Enzyme May Play Key Role in Aging21 years, 1 month ago
Posted on Jan 14, 2003, 4 a.m.
By Bill Freeman
Lower levels of substance result in longer life, study finds Nov. 29
Lower levels of substance result in longer life, study finds
Nov. 29 &emdash; Scientists are a step closer to understanding why eating less leads to longer life. In a report in Friday’s edition of the journal Science, researchers said studies with fruit flies, which have many genes similar to mammals, showed that an enzyme called Rpd3 histone deacetylase likely is a key to longevity.
In the study, flies with genetic mutations that resulted in lower levels of the enzyme lived about 33 percent or 50 percent longer than normal.
Studies in yeast, rodents and other organisms have found that drastically cutting calories extends life span, and researchers are striving to find out how that happens. The hope is that human drugs may be developed to mimic that effect, without having to eat less.
The enzyme Rpd3 histone deacetylase may shed light on the process. "If you decrease the level of enzyme without eating less, you still get life span extension," said Stewart Frankel, a Yale research scientist and the study’s senior author.

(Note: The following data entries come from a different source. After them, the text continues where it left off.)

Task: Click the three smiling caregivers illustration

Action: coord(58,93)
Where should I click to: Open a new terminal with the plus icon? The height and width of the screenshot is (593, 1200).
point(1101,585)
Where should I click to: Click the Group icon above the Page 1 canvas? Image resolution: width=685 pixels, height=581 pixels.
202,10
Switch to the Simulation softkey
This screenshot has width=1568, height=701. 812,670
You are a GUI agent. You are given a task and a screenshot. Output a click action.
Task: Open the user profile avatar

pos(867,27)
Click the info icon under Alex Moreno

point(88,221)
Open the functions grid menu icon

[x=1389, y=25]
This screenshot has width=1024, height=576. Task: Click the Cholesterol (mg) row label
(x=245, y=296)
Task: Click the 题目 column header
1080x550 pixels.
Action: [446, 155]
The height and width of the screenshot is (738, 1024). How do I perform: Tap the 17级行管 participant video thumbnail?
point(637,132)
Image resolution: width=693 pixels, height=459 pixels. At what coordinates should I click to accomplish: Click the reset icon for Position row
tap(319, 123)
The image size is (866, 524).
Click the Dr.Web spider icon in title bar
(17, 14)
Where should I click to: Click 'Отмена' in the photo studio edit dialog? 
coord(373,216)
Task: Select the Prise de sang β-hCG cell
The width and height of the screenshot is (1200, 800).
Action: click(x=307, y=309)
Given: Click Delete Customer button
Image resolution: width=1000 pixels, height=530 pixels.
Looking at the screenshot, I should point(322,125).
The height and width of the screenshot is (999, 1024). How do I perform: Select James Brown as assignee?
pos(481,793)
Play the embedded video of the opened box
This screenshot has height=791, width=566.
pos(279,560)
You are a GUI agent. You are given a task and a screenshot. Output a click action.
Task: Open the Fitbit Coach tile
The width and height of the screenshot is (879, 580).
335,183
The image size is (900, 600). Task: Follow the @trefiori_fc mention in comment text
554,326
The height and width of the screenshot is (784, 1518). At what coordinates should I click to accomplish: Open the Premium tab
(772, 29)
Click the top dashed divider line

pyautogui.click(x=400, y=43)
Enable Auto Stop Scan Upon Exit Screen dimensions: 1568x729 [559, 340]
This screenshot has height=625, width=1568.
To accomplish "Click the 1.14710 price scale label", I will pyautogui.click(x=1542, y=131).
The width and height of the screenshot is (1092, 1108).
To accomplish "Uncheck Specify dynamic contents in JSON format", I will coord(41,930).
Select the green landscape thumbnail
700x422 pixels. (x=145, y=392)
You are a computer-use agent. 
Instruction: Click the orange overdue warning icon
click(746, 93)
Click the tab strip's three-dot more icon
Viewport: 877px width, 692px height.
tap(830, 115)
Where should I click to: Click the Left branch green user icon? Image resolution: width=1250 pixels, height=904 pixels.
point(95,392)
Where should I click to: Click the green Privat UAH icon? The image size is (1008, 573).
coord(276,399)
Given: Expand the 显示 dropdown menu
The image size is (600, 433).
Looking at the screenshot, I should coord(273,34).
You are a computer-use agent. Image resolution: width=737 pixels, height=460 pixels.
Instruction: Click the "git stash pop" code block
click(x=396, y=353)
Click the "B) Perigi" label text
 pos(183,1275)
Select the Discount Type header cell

In the study, flies with genetic mutations that resulted in lower levels of the enzyme lived about 33 percent or 50 percent longer than normal. With a low-calorie diet, life span was extended by about 41 percent.
The enzyme may be an attractive drug target, said Frankel. Frankel cautioned that much more research, which probably will take several years, is needed before scientists find a drug that can safely provide the same effect in people. The drug would have to be convenient and safe to take for many years, he said.
One drug, called phenylbutyrate, is thought to target the Rpd3 enzyme, Frankel said. A study published earlier this year showed that feeding that drug to fruit flies extended their lives. Low-calorie diets produce other benefits aside from longer lives, according to past studies in rodents that evaluated the effect of decreasing caloric intake by 20 to 40 percent. "Their memory is better, their muscle tone is better, they get fewer cancers, fewer heart problems," Frankel said. Even gray hair is delayed.
The study was co-authored by Blanka Rogina and Stephen Helfand of the University of Connecticut Health Center.